#### Exercise instructions:
Render every non-blank line of the records below as a Markdown table with two columns, n for the row number and Line for the line's text.

#### Records for the task:
════════

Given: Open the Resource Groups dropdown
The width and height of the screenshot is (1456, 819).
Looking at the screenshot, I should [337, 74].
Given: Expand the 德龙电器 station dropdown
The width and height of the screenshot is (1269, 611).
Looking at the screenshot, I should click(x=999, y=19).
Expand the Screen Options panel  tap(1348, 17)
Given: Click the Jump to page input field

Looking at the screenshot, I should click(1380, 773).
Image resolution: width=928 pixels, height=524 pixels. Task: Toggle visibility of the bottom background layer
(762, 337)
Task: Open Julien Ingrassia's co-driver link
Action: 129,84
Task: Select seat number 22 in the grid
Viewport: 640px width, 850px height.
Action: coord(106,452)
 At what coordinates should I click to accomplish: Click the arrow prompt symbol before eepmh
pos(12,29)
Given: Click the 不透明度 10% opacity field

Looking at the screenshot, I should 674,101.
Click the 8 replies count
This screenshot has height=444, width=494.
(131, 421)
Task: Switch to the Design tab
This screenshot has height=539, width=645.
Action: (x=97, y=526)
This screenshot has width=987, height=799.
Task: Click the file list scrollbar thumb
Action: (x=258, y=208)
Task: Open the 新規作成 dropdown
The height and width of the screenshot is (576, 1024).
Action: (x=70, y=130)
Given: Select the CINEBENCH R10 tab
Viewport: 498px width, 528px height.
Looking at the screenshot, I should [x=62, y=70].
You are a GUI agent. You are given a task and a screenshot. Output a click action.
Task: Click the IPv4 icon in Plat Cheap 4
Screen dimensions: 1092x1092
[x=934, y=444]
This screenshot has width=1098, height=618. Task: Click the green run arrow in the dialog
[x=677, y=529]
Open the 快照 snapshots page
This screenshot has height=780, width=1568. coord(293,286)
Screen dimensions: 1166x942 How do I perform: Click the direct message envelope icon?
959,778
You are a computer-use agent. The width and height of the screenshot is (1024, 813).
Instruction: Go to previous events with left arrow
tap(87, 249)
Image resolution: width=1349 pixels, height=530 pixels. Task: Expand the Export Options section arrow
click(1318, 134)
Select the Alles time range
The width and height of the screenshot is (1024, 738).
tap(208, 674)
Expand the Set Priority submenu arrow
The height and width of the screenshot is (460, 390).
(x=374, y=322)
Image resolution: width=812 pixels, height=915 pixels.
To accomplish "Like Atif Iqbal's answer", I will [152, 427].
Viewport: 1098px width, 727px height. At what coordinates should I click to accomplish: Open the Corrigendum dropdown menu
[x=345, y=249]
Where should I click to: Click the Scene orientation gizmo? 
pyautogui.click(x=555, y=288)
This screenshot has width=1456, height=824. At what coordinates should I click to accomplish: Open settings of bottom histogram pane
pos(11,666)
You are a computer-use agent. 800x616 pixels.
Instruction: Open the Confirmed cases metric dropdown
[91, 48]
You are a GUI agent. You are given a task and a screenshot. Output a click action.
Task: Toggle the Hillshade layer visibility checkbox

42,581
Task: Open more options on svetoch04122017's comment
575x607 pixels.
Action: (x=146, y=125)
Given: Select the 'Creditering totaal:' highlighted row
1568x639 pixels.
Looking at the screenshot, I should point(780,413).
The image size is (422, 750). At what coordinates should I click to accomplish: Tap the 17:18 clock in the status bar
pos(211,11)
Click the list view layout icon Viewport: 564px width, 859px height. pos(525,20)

════════

#### Full answer:
| n | Line |
|---|---|
| 1 | Given: Open the Resource Groups dropdown |
| 2 | The width and height of the screenshot is (1456, 819). |
| 3 | Looking at the screenshot, I should [337, 74]. |
| 4 | Given: Expand the 德龙电器 station dropdown |
| 5 | The width and height of the screenshot is (1269, 611). |
| 6 | Looking at the screenshot, I should click(x=999, y=19). |
| 7 | Expand the Screen Options panel  tap(1348, 17) |
| 8 | Given: Click the Jump to page input field |
| 9 | Looking at the screenshot, I should click(1380, 773). |
| 10 | Image resolution: width=928 pixels, height=524 pixels. Task: Toggle visibility of the bottom background layer |
| 11 | (762, 337) |
| 12 | Task: Open Julien Ingrassia's co-driver link |
| 13 | Action: 129,84 |
| 14 | Task: Select seat number 22 in the grid |
| 15 | Viewport: 640px width, 850px height. |
| 16 | Action: coord(106,452) |
| 17 |  At what coordinates should I click to accomplish: Click the arrow prompt symbol before eepmh |
| 18 | pos(12,29) |
| 19 | Given: Click the 不透明度 10% opacity field |
| 20 | Looking at the screenshot, I should 674,101. |
| 21 | Click the 8 replies count |
| 22 | This screenshot has height=444, width=494. |
| 23 | (131, 421) |
| 24 | Task: Switch to the Design tab |
| 25 | This screenshot has height=539, width=645. |
| 26 | Action: (x=97, y=526) |
| 27 | This screenshot has width=987, height=799. |
| 28 | Task: Click the file list scrollbar thumb |
| 29 | Action: (x=258, y=208) |
| 30 | Task: Open the 新規作成 dropdown |
| 31 | The height and width of the screenshot is (576, 1024). |
| 32 | Action: (x=70, y=130) |
| 33 | Given: Select the CINEBENCH R10 tab |
| 34 | Viewport: 498px width, 528px height. |
| 35 | Looking at the screenshot, I should [x=62, y=70]. |
| 36 | You are a GUI agent. You are given a task and a screenshot. Output a click action. |
| 37 | Task: Click the IPv4 icon in Plat Cheap 4 |
| 38 | Screen dimensions: 1092x1092 |
| 39 | [x=934, y=444] |
| 40 | This screenshot has width=1098, height=618. Task: Click the green run arrow in the dialog |
| 41 | [x=677, y=529] |
| 42 | Open the 快照 snapshots page |
| 43 | This screenshot has height=780, width=1568. coord(293,286) |
| 44 | Screen dimensions: 1166x942 How do I perform: Click the direct message envelope icon? |
| 45 | 959,778 |
| 46 | You are a computer-use agent. The width and height of the screenshot is (1024, 813). |
| 47 | Instruction: Go to previous events with left arrow |
| 48 | tap(87, 249) |
| 49 | Image resolution: width=1349 pixels, height=530 pixels. Task: Expand the Export Options section arrow |
| 50 | click(1318, 134) |
| 51 | Select the Alles time range |
| 52 | The width and height of the screenshot is (1024, 738). |
| 53 | tap(208, 674) |
| 54 | Expand the Set Priority submenu arrow |
| 55 | The height and width of the screenshot is (460, 390). |
| 56 | (x=374, y=322) |
| 57 | Image resolution: width=812 pixels, height=915 pixels. |
| 58 | To accomplish "Like Atif Iqbal's answer", I will [152, 427]. |
| 59 | Viewport: 1098px width, 727px height. At what coordinates should I click to accomplish: Open the Corrigendum dropdown menu |
| 60 | [x=345, y=249] |
| 61 | Where should I click to: Click the Scene orientation gizmo?  |
| 62 | pyautogui.click(x=555, y=288) |
| 63 | This screenshot has width=1456, height=824. At what coordinates should I click to accomplish: Open settings of bottom histogram pane |
| 64 | pos(11,666) |
| 65 | You are a computer-use agent. 800x616 pixels. |
| 66 | Instruction: Open the Confirmed cases metric dropdown |
| 67 | [91, 48] |
| 68 | You are a GUI agent. You are given a task and a screenshot. Output a click action. |
| 69 | Task: Toggle the Hillshade layer visibility checkbox |
| 70 | 42,581 |
| 71 | Task: Open more options on svetoch04122017's comment |
| 72 | 575x607 pixels. |
| 73 | Action: (x=146, y=125) |
| 74 | Given: Select the 'Creditering totaal:' highlighted row |
| 75 | 1568x639 pixels. |
| 76 | Looking at the screenshot, I should point(780,413). |
| 77 | The image size is (422, 750). At what coordinates should I click to accomplish: Tap the 17:18 clock in the status bar |
| 78 | pos(211,11) |
| 79 | Click the list view layout icon Viewport: 564px width, 859px height. pos(525,20) |